TASK OBJECTIVE
From the statement on UK-France cooperation, copy out the passage starting at "As announced a" and ending at "Organisation (NATO) role.".

TEXT UNDER STUDY

As announced a few minutes ago, we are together pooling our resources to make it possible for 16 million children in Africa to obtain education and to have a school and a teacher to go to in the years before the World Cup arrives in Africa in 2010.

We have agreed enhanced defence cooperation while recognising the centrality of the North Atlantic Treaty Organisation (NATO) role.

We have also agreed to step up our cooperation on immigration and to deal with the issue of making sure that we tackle the problem of illegality there.

We have agreed greater burden-sharing in Afghanistan, where we must do more to ensure that the fight against the Taliban is won.

We have agreed that we must do more also to tackle failed states, which is why we have a joint proposal for standby civilian peacekeepers, which is a new way by which the world can deal with conflict and reconstruction.  We will have a joint UK-France conference later this year to share best practice on using civilian missions to stabilise and boost the rule of law in regions affected by conflict.

We have agreed to pool equipment resources with a new fund particularly for helicopters, to enable the equipment that is needed for allied and NATO missions.

RECORDED DATA
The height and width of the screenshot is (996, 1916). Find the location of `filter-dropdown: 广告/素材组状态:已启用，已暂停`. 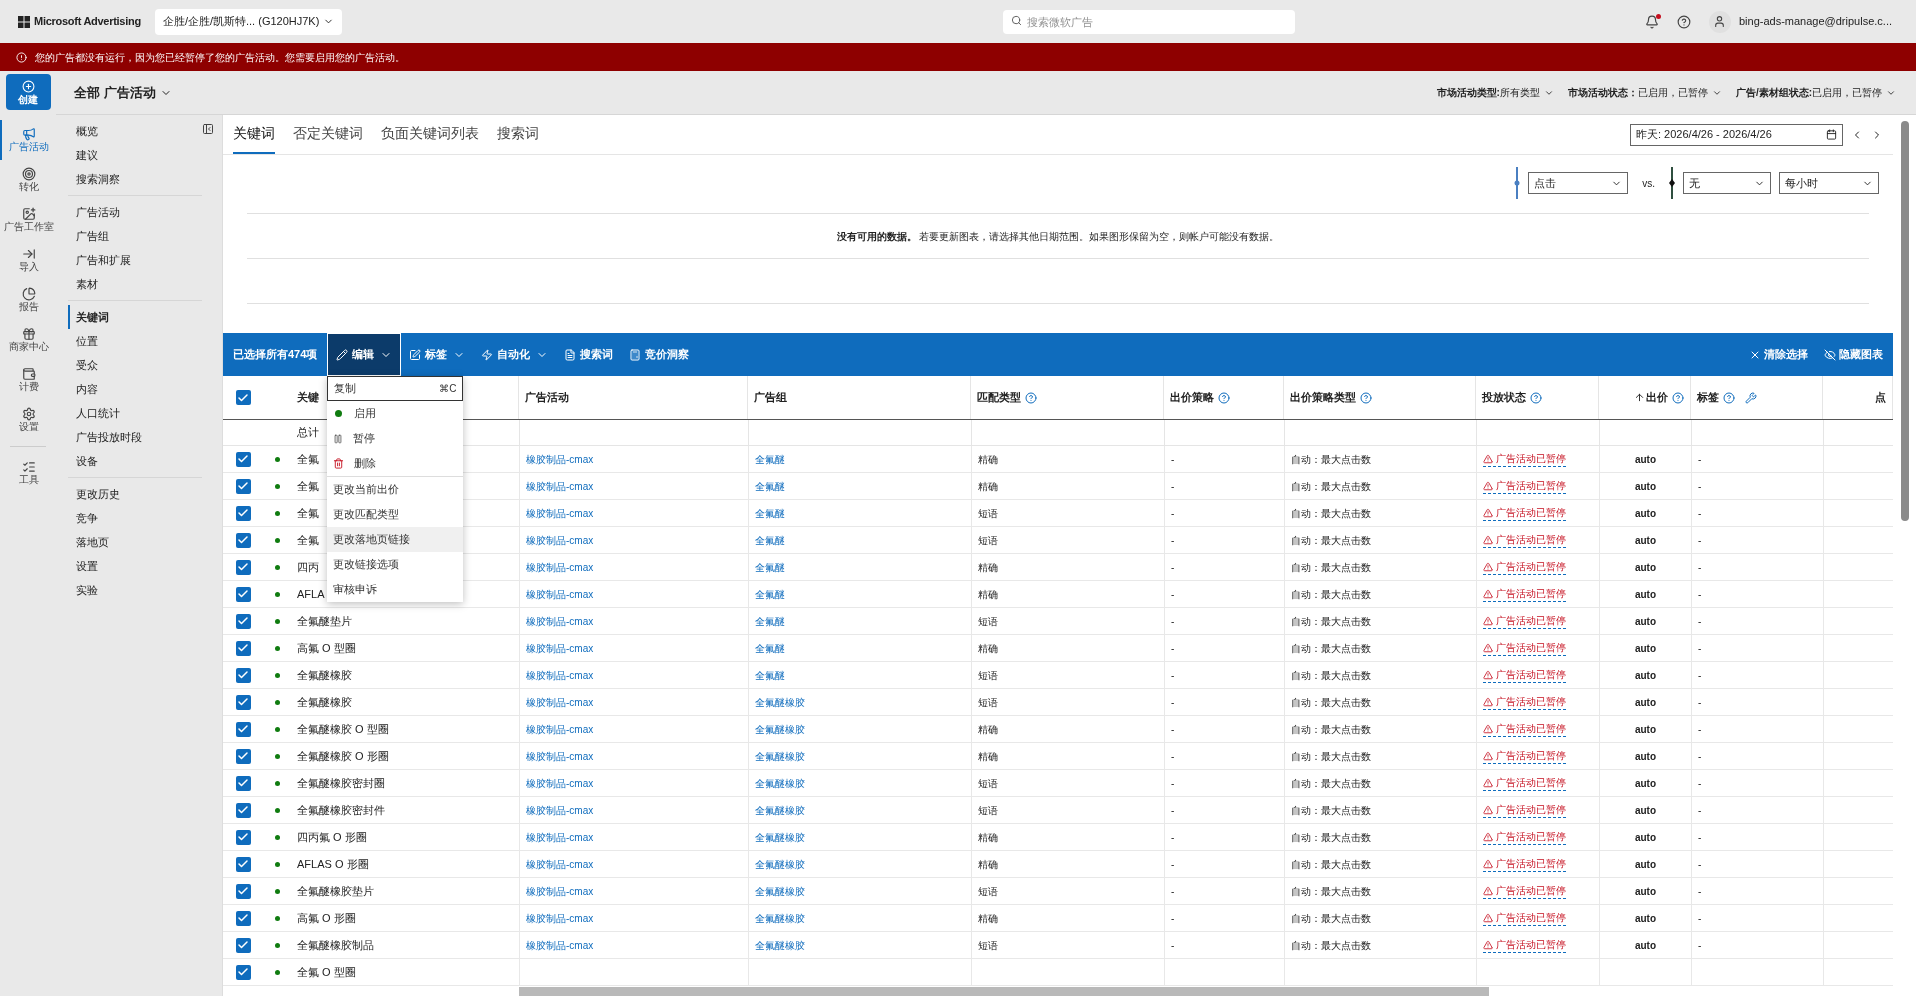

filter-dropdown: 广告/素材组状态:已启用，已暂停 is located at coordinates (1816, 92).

TASK ANSWER
As announced a few minutes ago, we are together pooling our resources to make it possible for 16 million children in Africa to obtain education and to have a school and a teacher to go to in the years before the World Cup arrives in Africa in 2010.

We have agreed enhanced defence cooperation while recognising the centrality of the North Atlantic Treaty Organisation (NATO) role.